Many studies have shown the presence of bacteremia immediately following gum agitation from dental procedures but this doesn’t indicate that regular dental cleaning shouldn’t be done.

What Do Sealants and Fluoride Treatments Do?

Sealants. Sealants are a thin coating applied to a child’s molars to help protect against cavities (also called dental caries).

A guideline panel convened by the American Dental Association and the American Academy of Pediatric Dentistry didn’t find any data on the benefits of sealants for adults, though the panel “suggests that similar treatment effects may be expected for other age groups, particularly in adults with a recent history of dental caries.”

Dental sealants can be applied by a dental hygienist—without an accompanying examination by a dentist—making it more cost-effective.

Fluoride treatments. Also known as fluoride varnishing, many research studies have shown fluoride varnish helps prevent tooth decay. In fact, the U.S. Preventive Services Task Force (USPSTF) recommends:

  • Fluoride supplementation—also known as dietary fluoride supplementation—in geographic areas of the country where the water is not fluoridated
  • Application of fluoride varnish to primary teeth (baby teeth) for moderate tooth decay prevention.

Is Flossing Important?

Dental flossing is usually done by the dental hygienist after scaling and before polishing. 
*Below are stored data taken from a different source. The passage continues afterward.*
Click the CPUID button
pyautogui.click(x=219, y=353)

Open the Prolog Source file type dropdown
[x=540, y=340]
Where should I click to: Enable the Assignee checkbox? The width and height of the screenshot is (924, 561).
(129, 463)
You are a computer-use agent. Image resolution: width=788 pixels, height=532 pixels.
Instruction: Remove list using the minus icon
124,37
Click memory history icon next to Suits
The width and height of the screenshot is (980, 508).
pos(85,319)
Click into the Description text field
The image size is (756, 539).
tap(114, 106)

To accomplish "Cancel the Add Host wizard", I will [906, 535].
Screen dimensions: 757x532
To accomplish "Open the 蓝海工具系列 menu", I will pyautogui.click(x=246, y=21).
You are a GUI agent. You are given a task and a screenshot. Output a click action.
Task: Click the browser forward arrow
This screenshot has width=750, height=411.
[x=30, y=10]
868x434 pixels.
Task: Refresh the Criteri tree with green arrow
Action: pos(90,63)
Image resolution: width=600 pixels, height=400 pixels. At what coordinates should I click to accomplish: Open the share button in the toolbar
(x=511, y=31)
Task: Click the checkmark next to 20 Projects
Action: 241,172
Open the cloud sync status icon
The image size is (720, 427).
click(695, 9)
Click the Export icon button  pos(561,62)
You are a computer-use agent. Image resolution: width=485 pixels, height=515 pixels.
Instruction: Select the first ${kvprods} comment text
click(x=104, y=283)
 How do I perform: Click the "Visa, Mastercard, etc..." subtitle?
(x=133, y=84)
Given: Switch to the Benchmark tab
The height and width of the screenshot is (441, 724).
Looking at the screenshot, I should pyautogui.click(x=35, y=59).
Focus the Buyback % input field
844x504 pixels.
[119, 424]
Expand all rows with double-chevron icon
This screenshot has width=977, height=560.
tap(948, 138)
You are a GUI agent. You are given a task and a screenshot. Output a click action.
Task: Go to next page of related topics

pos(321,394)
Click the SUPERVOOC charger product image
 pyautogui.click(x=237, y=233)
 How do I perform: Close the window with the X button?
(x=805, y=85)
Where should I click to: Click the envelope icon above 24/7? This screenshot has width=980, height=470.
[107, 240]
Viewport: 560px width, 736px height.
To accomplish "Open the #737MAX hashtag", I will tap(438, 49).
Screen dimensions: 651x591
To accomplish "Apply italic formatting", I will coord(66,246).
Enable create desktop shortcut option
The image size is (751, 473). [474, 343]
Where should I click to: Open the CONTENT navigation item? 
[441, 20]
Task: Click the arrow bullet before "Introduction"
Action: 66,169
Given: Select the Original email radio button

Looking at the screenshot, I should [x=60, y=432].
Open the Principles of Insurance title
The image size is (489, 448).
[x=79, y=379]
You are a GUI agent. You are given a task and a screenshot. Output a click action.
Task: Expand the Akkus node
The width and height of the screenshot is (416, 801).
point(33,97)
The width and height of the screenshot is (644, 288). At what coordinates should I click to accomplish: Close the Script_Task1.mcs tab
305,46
According to a review by the Cochrane Collaboration, flossing was found to lower the incidence of gingivitis (inflammation of the gums) when combined with brushing. It was unclear if flossing reduces plaque. None of the studies reviewed assessed the effect of flossing on tooth decay.

How Much Does Dental Cleaning Cost?

A 2017 survey of dentists showed an average cleaning costs between about $88 and $135. The cost may vary depending on where you live and the charges may be more if you have excessive plaque and tartar build-up.

If your dental visit involves a consultation from the dentist that includes X-rays, a full-mouth exam, impressions, or other procedures there will be additional fees.

Dental insurance may lower your costs if it’s provided by an employer and your monthly premiums are either free or inexpensive. Insurance typically covers the cost of dental cleanings twice per year and most or all of the cost of X-rays.

For other procedures, like fillings or crowns, there is usually a shared cost between you and the insurance provider. It is always best to talk with your insurance provider to understand your out-of-pocket expenses.

How to Prevent Dental Problems

One aspect of dental prophylaxis is to teach patients how to perform preventative measures at home, such as correct techniques for regular flossing and brushing.

Dental Brushing

The most impactful preventative action that dentists teach their patients is that regular brushing is advantageous to oral health, lending itself to lowering the incidence of dental cavities. According to one Cochrane review, it’s important that fluoride toothpaste is used.

Rotating power toothbrushes were found to do a better job at removing plaque and reducing gingivitis than traditional toothbrushes. 

When it comes to how often a person should brush the teeth for optimal results, there haven’t been a lot of studies conducted that provide reliable information. The studies that have been done, however, generally support brushing twice per day.

A Word From Verywell

It’s important to recognize that dental prophylaxis research contradicts some of the current standards of dental care. Various studies and reviews do support the idea of brushing two times each day with fluoride toothpaste for good oral health. For kids, the evidence strongly supports the use of fluoride varnish or sealants. Whether other recommended dental prophylaxis procedures are 100 percent necessary for oral health, however, requires further research.